"And near the place where there were dead cattle," added Nort.

"We heard running water down below, too," was Dick's contribution to the general information.

"Those cracks go down to the bed of an underground stream," explained Professor Dodson. "The subterranean river, brook or whatever it is, must flow a long distance under this ranch," and he looked over the expanse of valley, hill and plain. "Now an ordinary underground stream is not dangerous. In fact where it comes to the surface, as many do, it provides valuable water. But the stream below here is impregnated with a deadly gas." He gave it a long Latin name. "At least if it is not always deadly," he went on, "and it may not be so at all times, owing to dilution, it is risky to breathe it. I think that is the explanation of the deaths of your cattle," he said to Bud. "And you men who were rendered unconscious," he indicated Sam and his guards, "you must have breathed a modified form of the gas."

"But those fellows had gas in tanks!" cried Nort.

"No question about that!" added Billee. "Did they bottle up this stuff you gave such a long name to, Professor, and shoot it out at us?"

"No," was the answer. "I am inclined to think these unknown men used a very different kind of gas against you—probably a comparatively harmless vapor discovered during the war activities. I think there are two puzzles here and that they are both in the way, now, of being solved."

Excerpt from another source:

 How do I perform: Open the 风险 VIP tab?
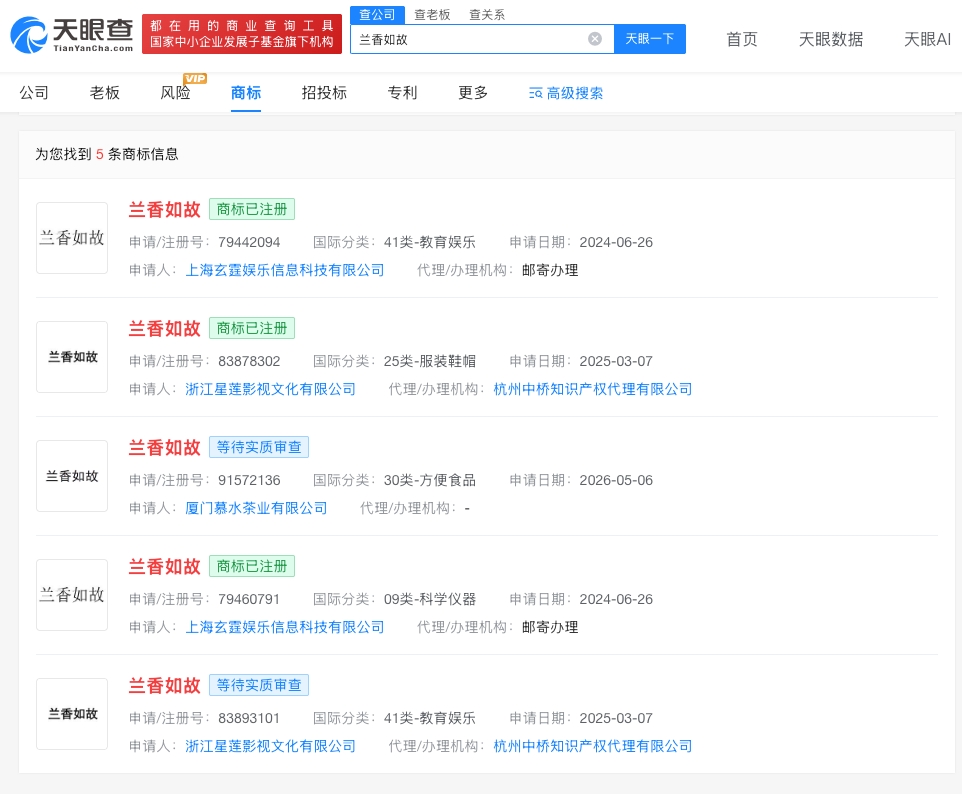[175, 93]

"It looks so," murmured Bud. "But how is the poison gas generated and how does it come up out of cracks in the earth to kill cattle and knock out our men?"

"The explanation is probably very simple," said the scientist. "There must be, somewhere near the head of the defile we just left, a deposit of the mineral or ore from which this gas I speak of is generated. It is somewhat like carbon monoxide, but more powerful even in the open air."

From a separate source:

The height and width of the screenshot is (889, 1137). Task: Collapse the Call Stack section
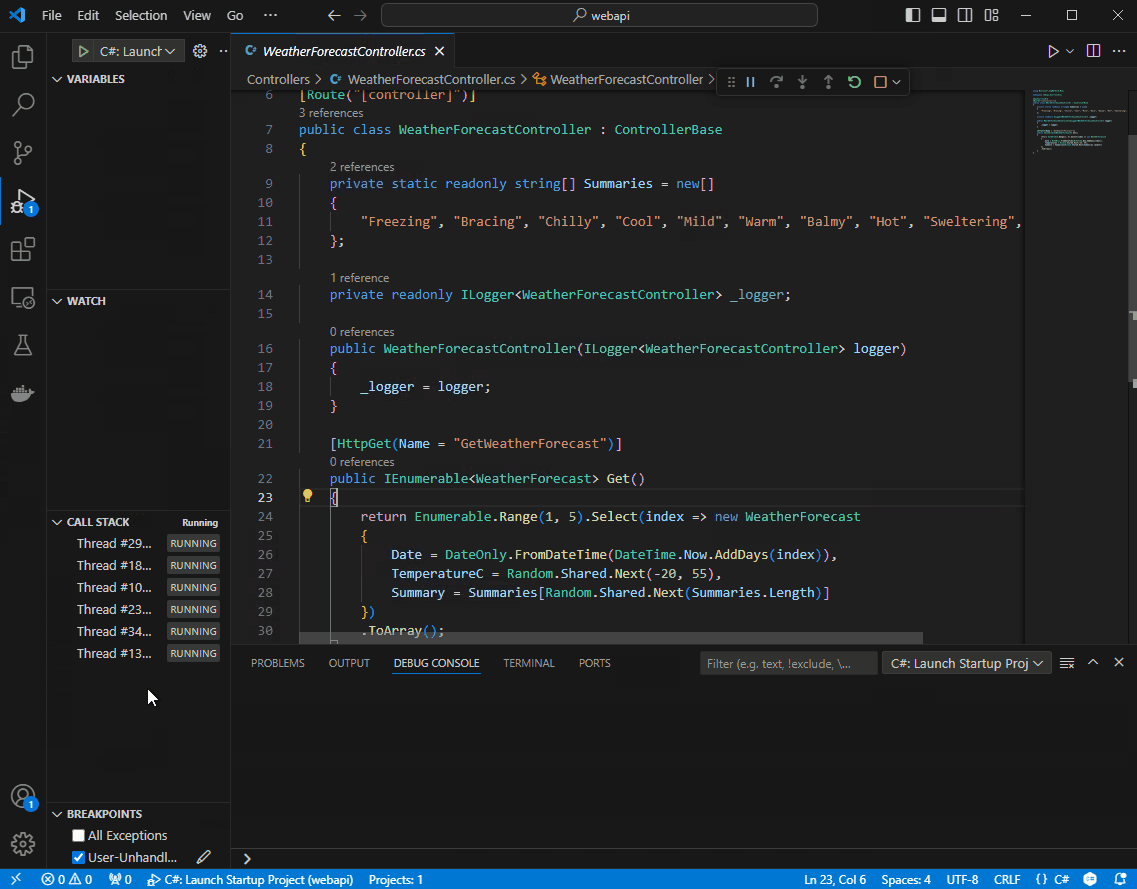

"Water, flowing over a bed of this mineral, liberates the gas in the form of an almost invisible vapor. It is swept forward in a cloud by the wind, some of it is carried along above the course of the underground stream, and as soon as it reaches an opening in the earth, like a fissure crack in the rock or ground, the gas rises and whoever breathes it dies or is rendered unconscious for a time, according to the strength of the vapor. At one time the underground stream may be strongly impregnated with the dissolved chemicals that generate the gas. At another time the emanations may be comparatively weak. That, I think, is the explanation of happenings here in Death Valley, as you call it."

"Then the men who thought they had a gold mine in the cave had nothing to do with killing the cattle?" asked Nort.